Required work. Write out the lines of the listing below verbatim, starting at the line that contains "Clear Descontar field" and ending at the line that contains "click(x=67, y=18)".

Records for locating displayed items
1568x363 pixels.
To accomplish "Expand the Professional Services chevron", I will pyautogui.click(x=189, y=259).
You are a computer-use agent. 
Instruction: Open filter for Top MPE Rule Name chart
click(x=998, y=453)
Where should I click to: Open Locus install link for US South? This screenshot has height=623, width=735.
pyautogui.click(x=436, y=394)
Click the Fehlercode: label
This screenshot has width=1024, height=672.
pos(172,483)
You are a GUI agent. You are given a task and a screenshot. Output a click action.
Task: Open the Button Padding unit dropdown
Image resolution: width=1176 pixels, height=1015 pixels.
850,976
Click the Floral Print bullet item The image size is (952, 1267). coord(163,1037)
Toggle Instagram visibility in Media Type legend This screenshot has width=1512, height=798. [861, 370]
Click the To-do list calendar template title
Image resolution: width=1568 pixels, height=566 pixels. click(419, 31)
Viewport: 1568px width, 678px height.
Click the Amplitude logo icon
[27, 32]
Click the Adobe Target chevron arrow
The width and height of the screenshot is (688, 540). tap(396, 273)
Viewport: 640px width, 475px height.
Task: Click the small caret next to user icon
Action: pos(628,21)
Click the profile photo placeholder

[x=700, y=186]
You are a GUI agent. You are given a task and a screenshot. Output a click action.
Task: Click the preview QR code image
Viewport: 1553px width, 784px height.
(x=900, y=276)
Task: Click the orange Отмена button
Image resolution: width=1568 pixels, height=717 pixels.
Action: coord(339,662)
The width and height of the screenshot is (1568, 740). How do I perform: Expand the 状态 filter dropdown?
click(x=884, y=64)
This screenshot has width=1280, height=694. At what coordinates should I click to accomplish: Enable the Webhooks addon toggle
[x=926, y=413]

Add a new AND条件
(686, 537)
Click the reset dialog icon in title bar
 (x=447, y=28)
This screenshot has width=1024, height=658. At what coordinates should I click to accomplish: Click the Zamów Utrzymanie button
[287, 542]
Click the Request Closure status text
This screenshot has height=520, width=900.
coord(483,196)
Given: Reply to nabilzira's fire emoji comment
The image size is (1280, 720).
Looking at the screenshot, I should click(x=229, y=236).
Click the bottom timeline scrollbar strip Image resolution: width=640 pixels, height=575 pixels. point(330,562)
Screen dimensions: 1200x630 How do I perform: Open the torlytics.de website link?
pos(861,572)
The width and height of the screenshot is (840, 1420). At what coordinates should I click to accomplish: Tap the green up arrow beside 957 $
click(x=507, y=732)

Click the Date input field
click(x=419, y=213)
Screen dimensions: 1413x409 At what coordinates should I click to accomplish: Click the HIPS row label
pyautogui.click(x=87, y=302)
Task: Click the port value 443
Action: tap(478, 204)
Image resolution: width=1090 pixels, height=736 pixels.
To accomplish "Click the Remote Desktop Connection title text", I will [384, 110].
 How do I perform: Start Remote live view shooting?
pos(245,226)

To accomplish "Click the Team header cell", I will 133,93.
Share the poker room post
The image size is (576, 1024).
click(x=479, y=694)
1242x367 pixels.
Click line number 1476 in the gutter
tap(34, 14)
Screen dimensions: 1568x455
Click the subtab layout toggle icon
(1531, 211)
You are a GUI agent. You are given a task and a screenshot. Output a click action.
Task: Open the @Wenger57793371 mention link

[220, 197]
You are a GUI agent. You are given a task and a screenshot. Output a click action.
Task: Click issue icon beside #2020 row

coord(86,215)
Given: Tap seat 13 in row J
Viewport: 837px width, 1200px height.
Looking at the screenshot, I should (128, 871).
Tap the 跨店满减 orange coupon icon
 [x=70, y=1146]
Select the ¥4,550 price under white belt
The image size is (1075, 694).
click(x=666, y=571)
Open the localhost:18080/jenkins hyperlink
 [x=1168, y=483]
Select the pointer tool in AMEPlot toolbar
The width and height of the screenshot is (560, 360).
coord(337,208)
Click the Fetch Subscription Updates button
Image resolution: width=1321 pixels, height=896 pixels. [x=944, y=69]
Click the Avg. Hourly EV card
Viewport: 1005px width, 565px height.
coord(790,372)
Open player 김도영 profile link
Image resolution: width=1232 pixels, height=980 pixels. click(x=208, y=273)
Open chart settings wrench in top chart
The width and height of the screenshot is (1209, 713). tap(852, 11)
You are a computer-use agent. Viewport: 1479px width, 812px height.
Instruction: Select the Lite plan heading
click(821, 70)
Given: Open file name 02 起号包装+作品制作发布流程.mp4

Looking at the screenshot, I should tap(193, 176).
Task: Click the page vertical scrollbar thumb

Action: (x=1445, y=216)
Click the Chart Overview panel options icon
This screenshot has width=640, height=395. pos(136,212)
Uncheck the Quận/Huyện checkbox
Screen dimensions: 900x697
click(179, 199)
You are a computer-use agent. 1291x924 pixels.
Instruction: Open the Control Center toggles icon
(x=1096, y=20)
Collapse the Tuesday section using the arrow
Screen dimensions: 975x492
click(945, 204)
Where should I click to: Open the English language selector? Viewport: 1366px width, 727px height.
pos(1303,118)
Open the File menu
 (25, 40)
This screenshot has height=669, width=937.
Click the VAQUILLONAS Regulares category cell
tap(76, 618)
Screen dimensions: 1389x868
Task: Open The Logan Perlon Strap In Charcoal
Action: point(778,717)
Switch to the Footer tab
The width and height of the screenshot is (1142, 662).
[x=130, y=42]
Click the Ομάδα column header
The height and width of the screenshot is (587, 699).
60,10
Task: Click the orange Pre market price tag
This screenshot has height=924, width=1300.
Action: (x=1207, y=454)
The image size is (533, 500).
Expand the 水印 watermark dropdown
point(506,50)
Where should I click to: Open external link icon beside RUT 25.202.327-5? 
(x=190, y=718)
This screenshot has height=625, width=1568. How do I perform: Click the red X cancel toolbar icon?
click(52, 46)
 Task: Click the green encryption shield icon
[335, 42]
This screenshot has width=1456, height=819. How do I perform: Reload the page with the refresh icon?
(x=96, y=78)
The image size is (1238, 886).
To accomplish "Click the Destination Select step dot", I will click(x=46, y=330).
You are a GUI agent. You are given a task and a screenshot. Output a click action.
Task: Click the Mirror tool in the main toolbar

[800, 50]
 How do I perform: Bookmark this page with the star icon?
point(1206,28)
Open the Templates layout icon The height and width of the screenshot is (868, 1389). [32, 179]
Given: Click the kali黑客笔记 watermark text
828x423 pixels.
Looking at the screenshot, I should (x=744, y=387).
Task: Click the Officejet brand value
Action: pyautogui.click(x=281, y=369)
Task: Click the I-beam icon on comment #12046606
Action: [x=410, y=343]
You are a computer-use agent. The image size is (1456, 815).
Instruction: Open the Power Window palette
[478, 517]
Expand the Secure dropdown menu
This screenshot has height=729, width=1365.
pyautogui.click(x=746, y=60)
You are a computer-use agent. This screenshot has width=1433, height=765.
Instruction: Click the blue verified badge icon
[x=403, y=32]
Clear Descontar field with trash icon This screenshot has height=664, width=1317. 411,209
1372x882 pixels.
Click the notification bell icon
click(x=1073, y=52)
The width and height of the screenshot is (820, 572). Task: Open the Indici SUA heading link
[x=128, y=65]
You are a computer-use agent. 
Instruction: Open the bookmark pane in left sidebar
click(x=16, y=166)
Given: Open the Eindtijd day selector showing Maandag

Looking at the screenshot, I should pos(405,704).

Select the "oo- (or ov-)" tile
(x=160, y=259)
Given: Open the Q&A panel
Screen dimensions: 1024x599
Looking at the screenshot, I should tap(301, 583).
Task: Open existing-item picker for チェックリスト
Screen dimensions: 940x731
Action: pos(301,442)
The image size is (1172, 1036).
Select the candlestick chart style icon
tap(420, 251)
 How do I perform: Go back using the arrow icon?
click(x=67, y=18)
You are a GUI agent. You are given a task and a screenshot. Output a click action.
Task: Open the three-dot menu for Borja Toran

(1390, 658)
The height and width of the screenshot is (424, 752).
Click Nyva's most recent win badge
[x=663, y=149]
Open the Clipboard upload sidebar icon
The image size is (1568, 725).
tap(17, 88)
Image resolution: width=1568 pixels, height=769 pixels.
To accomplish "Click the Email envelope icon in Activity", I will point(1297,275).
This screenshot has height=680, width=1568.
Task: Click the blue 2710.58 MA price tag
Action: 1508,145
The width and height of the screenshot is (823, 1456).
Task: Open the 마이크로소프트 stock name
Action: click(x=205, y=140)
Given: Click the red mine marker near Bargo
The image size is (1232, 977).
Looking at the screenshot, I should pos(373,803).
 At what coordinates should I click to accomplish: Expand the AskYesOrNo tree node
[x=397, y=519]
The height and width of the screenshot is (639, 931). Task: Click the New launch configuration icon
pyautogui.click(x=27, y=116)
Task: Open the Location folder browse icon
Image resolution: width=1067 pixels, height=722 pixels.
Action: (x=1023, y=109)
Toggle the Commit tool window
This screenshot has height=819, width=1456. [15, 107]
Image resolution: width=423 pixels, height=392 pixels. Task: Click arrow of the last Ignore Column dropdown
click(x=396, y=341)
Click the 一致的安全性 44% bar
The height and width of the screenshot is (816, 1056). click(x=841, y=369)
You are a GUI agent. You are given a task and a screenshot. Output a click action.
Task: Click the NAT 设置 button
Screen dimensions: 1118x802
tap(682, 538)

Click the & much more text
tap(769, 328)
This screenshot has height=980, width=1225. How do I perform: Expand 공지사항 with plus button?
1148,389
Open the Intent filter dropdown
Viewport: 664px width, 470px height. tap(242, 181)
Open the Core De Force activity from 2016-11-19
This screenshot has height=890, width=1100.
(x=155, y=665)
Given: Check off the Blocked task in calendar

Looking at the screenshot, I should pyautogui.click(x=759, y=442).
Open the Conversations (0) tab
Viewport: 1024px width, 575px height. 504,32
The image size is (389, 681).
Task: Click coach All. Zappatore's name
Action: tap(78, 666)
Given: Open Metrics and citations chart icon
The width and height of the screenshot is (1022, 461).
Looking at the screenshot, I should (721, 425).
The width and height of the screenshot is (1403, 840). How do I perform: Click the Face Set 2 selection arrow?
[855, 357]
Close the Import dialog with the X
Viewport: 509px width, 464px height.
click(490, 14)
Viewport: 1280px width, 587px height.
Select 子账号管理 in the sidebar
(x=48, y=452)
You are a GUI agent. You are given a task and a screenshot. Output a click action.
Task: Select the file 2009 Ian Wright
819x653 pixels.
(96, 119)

Output below.
Clear Descontar field with trash icon This screenshot has height=664, width=1317. 411,209
1372x882 pixels.
Click the notification bell icon
click(x=1073, y=52)
The width and height of the screenshot is (820, 572). Task: Open the Indici SUA heading link
[x=128, y=65]
You are a computer-use agent. 
Instruction: Open the bookmark pane in left sidebar
click(x=16, y=166)
Given: Open the Eindtijd day selector showing Maandag

Looking at the screenshot, I should pos(405,704).

Select the "oo- (or ov-)" tile
(x=160, y=259)
Given: Open the Q&A panel
Screen dimensions: 1024x599
Looking at the screenshot, I should tap(301, 583).
Task: Open existing-item picker for チェックリスト
Screen dimensions: 940x731
Action: pos(301,442)
The image size is (1172, 1036).
Select the candlestick chart style icon
tap(420, 251)
 How do I perform: Go back using the arrow icon?
click(x=67, y=18)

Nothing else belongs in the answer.